EXERCISE AIM
Please return all of the rows below, reproducing each one character for character without any changes.

RECORDS FOR THIS TASK
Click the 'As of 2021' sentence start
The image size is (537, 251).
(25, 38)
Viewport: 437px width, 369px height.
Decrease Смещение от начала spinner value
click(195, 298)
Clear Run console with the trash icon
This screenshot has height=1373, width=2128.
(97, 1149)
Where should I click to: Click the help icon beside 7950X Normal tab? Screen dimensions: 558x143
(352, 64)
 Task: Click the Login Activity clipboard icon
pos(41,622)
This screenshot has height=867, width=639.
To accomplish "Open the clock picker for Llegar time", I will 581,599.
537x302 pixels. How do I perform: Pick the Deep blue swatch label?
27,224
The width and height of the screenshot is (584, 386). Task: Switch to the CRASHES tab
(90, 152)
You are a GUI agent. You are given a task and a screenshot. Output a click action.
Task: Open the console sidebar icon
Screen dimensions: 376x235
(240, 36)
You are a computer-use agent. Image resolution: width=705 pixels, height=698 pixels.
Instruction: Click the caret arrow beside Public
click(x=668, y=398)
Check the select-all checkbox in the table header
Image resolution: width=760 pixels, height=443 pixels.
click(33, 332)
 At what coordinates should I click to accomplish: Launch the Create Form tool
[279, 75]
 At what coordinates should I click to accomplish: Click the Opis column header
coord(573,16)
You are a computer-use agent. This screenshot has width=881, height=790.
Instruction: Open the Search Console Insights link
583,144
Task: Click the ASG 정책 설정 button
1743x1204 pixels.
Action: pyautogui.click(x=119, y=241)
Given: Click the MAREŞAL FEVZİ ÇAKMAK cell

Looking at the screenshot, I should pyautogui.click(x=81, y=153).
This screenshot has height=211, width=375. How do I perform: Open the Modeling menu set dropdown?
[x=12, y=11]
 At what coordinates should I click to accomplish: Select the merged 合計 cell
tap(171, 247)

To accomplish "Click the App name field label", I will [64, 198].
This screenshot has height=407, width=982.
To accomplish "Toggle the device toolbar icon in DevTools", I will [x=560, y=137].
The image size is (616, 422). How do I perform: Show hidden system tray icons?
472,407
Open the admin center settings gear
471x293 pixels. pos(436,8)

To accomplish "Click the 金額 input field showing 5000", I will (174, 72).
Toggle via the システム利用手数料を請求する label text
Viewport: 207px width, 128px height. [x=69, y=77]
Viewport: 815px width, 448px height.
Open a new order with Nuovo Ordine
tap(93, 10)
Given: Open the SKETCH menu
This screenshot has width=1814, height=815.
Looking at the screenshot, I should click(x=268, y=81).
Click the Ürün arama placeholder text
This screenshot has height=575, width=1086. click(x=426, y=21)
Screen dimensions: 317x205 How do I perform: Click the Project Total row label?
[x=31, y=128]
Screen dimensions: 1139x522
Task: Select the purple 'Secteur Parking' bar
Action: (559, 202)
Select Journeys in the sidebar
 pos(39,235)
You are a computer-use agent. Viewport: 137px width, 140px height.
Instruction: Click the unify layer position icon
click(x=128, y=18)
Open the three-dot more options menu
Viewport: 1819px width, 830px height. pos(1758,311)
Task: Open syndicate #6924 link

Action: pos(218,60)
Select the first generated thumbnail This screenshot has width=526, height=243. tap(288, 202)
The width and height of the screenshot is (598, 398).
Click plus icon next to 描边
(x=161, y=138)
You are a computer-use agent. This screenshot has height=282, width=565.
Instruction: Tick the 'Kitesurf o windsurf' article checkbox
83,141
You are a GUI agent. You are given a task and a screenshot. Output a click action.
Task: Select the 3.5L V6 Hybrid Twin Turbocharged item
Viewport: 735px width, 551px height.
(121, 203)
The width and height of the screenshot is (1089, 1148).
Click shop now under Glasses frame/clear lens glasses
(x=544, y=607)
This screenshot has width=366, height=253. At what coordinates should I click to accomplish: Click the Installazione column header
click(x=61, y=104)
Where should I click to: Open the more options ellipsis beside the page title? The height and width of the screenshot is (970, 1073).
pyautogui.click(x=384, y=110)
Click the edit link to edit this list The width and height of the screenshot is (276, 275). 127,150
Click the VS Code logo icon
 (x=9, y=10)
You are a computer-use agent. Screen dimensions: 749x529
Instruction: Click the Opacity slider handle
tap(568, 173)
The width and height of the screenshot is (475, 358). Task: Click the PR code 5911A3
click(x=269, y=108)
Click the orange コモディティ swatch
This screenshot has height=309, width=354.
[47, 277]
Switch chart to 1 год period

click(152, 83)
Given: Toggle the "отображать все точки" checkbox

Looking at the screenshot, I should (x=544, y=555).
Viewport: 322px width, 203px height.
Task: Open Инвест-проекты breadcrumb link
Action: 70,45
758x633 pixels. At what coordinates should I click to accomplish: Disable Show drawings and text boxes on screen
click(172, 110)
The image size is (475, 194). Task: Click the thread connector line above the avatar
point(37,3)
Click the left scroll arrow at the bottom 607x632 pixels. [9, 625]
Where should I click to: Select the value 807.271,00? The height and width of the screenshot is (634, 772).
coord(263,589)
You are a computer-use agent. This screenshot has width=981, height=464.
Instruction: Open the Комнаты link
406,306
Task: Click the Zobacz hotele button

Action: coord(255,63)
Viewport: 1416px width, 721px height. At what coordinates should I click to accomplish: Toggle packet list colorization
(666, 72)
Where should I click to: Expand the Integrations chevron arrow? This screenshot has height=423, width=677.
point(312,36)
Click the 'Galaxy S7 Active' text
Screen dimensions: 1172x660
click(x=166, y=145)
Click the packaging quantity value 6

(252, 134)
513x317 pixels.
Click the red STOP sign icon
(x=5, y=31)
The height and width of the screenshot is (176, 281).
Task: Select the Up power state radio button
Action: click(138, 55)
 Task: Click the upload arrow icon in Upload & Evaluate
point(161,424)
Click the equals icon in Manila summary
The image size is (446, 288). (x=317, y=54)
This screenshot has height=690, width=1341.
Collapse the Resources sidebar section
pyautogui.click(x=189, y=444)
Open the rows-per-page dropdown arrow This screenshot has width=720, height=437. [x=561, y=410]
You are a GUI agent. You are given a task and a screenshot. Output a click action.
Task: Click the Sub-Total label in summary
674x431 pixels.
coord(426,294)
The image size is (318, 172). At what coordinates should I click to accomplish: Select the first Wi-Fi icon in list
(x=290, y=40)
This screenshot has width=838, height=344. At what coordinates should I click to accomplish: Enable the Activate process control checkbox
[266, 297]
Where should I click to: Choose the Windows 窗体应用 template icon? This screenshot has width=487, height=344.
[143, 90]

WRITTEN REPLY
Click the 'As of 2021' sentence start
The image size is (537, 251).
(25, 38)
Viewport: 437px width, 369px height.
Decrease Смещение от начала spinner value
click(195, 298)
Clear Run console with the trash icon
This screenshot has height=1373, width=2128.
(97, 1149)
Where should I click to: Click the help icon beside 7950X Normal tab? Screen dimensions: 558x143
(352, 64)
 Task: Click the Login Activity clipboard icon
pos(41,622)
This screenshot has height=867, width=639.
To accomplish "Open the clock picker for Llegar time", I will 581,599.
537x302 pixels. How do I perform: Pick the Deep blue swatch label?
27,224
The width and height of the screenshot is (584, 386). Task: Switch to the CRASHES tab
(90, 152)
You are a GUI agent. You are given a task and a screenshot. Output a click action.
Task: Open the console sidebar icon
Screen dimensions: 376x235
(240, 36)
You are a computer-use agent. Image resolution: width=705 pixels, height=698 pixels.
Instruction: Click the caret arrow beside Public
click(x=668, y=398)
Check the select-all checkbox in the table header
Image resolution: width=760 pixels, height=443 pixels.
click(33, 332)
 At what coordinates should I click to accomplish: Launch the Create Form tool
[279, 75]
 At what coordinates should I click to accomplish: Click the Opis column header
coord(573,16)
You are a computer-use agent. This screenshot has width=881, height=790.
Instruction: Open the Search Console Insights link
583,144
Task: Click the ASG 정책 설정 button
1743x1204 pixels.
Action: pyautogui.click(x=119, y=241)
Given: Click the MAREŞAL FEVZİ ÇAKMAK cell

Looking at the screenshot, I should pyautogui.click(x=81, y=153).
This screenshot has height=211, width=375. How do I perform: Open the Modeling menu set dropdown?
[x=12, y=11]
 At what coordinates should I click to accomplish: Select the merged 合計 cell
tap(171, 247)

To accomplish "Click the App name field label", I will [64, 198].
This screenshot has height=407, width=982.
To accomplish "Toggle the device toolbar icon in DevTools", I will [x=560, y=137].
The image size is (616, 422). How do I perform: Show hidden system tray icons?
472,407
Open the admin center settings gear
471x293 pixels. pos(436,8)

To accomplish "Click the 金額 input field showing 5000", I will (174, 72).
Toggle via the システム利用手数料を請求する label text
Viewport: 207px width, 128px height. [x=69, y=77]
Viewport: 815px width, 448px height.
Open a new order with Nuovo Ordine
tap(93, 10)
Given: Open the SKETCH menu
This screenshot has width=1814, height=815.
Looking at the screenshot, I should click(x=268, y=81).
Click the Ürün arama placeholder text
This screenshot has height=575, width=1086. click(x=426, y=21)
Screen dimensions: 317x205 How do I perform: Click the Project Total row label?
[x=31, y=128]
Screen dimensions: 1139x522
Task: Select the purple 'Secteur Parking' bar
Action: (559, 202)
Select Journeys in the sidebar
 pos(39,235)
You are a computer-use agent. Viewport: 137px width, 140px height.
Instruction: Click the unify layer position icon
click(x=128, y=18)
Open the three-dot more options menu
Viewport: 1819px width, 830px height. pos(1758,311)
Task: Open syndicate #6924 link

Action: pos(218,60)
Select the first generated thumbnail This screenshot has width=526, height=243. tap(288, 202)
The width and height of the screenshot is (598, 398).
Click plus icon next to 描边
(x=161, y=138)
You are a computer-use agent. This screenshot has height=282, width=565.
Instruction: Tick the 'Kitesurf o windsurf' article checkbox
83,141
You are a GUI agent. You are given a task and a screenshot. Output a click action.
Task: Select the 3.5L V6 Hybrid Twin Turbocharged item
Viewport: 735px width, 551px height.
(121, 203)
The width and height of the screenshot is (1089, 1148).
Click shop now under Glasses frame/clear lens glasses
(x=544, y=607)
This screenshot has width=366, height=253. At what coordinates should I click to accomplish: Click the Installazione column header
click(x=61, y=104)
Where should I click to: Open the more options ellipsis beside the page title? The height and width of the screenshot is (970, 1073).
pyautogui.click(x=384, y=110)
Click the edit link to edit this list The width and height of the screenshot is (276, 275). 127,150
Click the VS Code logo icon
 (x=9, y=10)
You are a computer-use agent. Screen dimensions: 749x529
Instruction: Click the Opacity slider handle
tap(568, 173)
The width and height of the screenshot is (475, 358). Task: Click the PR code 5911A3
click(x=269, y=108)
Click the orange コモディティ swatch
This screenshot has height=309, width=354.
[47, 277]
Switch chart to 1 год period

click(152, 83)
Given: Toggle the "отображать все точки" checkbox

Looking at the screenshot, I should (x=544, y=555).
Viewport: 322px width, 203px height.
Task: Open Инвест-проекты breadcrumb link
Action: 70,45
758x633 pixels. At what coordinates should I click to accomplish: Disable Show drawings and text boxes on screen
click(172, 110)
The image size is (475, 194). Task: Click the thread connector line above the avatar
point(37,3)
Click the left scroll arrow at the bottom 607x632 pixels. [9, 625]
Where should I click to: Select the value 807.271,00? The height and width of the screenshot is (634, 772).
coord(263,589)
You are a computer-use agent. This screenshot has width=981, height=464.
Instruction: Open the Комнаты link
406,306
Task: Click the Zobacz hotele button

Action: coord(255,63)
Viewport: 1416px width, 721px height. At what coordinates should I click to accomplish: Toggle packet list colorization
(666, 72)
Where should I click to: Expand the Integrations chevron arrow? This screenshot has height=423, width=677.
point(312,36)
Click the 'Galaxy S7 Active' text
Screen dimensions: 1172x660
click(x=166, y=145)
Click the packaging quantity value 6

(252, 134)
513x317 pixels.
Click the red STOP sign icon
(x=5, y=31)
The height and width of the screenshot is (176, 281).
Task: Select the Up power state radio button
Action: click(138, 55)
 Task: Click the upload arrow icon in Upload & Evaluate
point(161,424)
Click the equals icon in Manila summary
The image size is (446, 288). (x=317, y=54)
This screenshot has height=690, width=1341.
Collapse the Resources sidebar section
pyautogui.click(x=189, y=444)
Open the rows-per-page dropdown arrow This screenshot has width=720, height=437. [x=561, y=410]
You are a GUI agent. You are given a task and a screenshot. Output a click action.
Task: Click the Sub-Total label in summary
674x431 pixels.
coord(426,294)
The image size is (318, 172). At what coordinates should I click to accomplish: Select the first Wi-Fi icon in list
(x=290, y=40)
This screenshot has width=838, height=344. At what coordinates should I click to accomplish: Enable the Activate process control checkbox
[266, 297]
Where should I click to: Choose the Windows 窗体应用 template icon? This screenshot has width=487, height=344.
[143, 90]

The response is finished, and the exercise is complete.